* EXERCISE OBJECTIVE:
Although the records contain pictures, print none of them; print exactly the lines from the one with "Image resolution: width=1308" through the last line.
━━ INPUT DATA
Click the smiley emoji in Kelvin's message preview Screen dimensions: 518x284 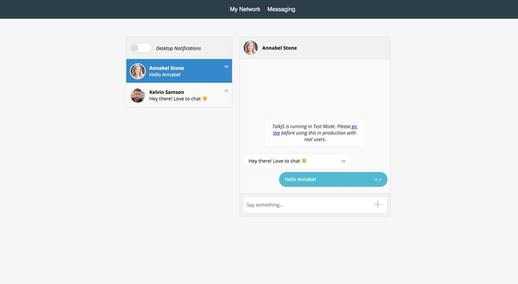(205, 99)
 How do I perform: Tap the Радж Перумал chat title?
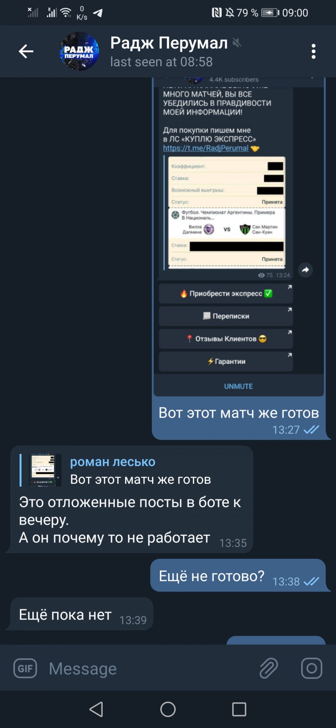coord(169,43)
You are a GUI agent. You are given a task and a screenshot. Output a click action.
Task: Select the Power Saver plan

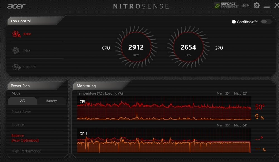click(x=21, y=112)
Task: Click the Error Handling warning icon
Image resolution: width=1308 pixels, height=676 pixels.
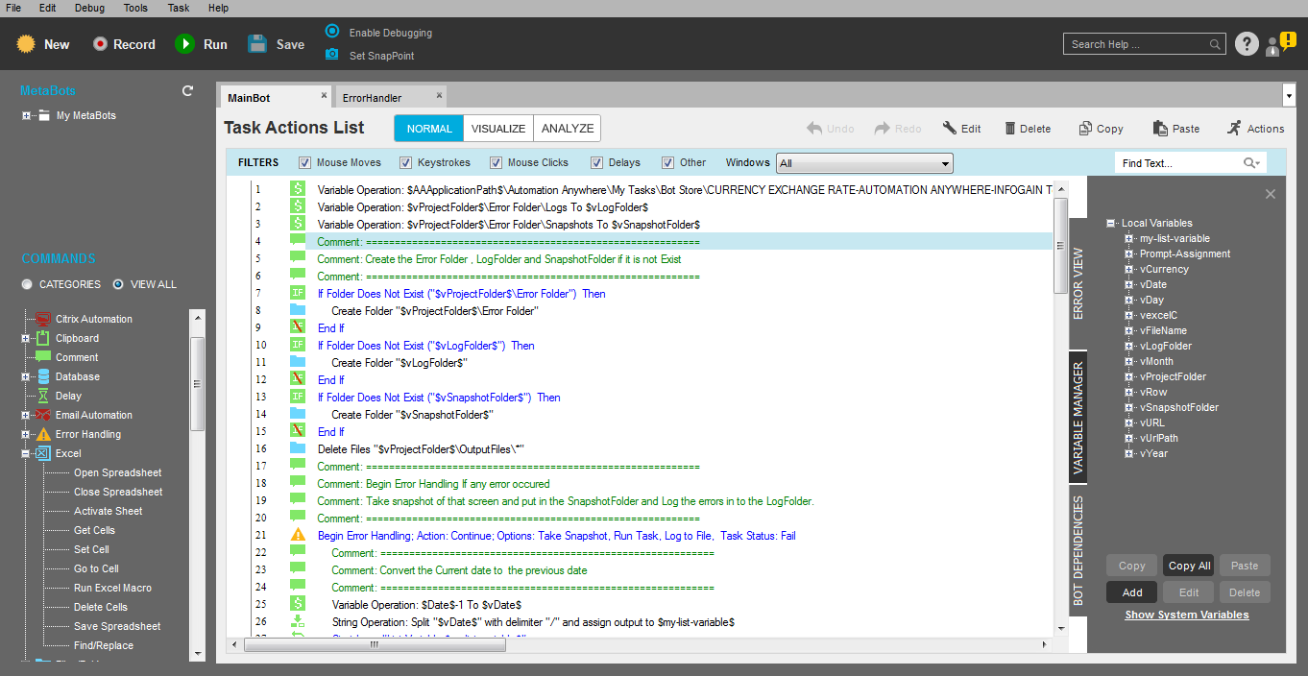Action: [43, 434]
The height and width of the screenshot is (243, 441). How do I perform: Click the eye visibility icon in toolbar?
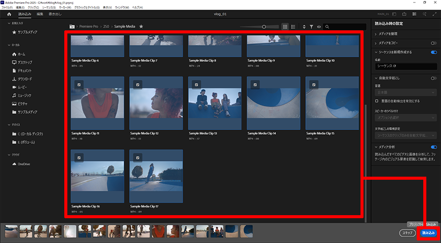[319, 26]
━━━━
* WRITTEN ANSWER:
Image resolution: width=1308 pixels, height=676 pixels.
Action: [43, 434]
The height and width of the screenshot is (243, 441). How do I perform: Click the eye visibility icon in toolbar?
[319, 26]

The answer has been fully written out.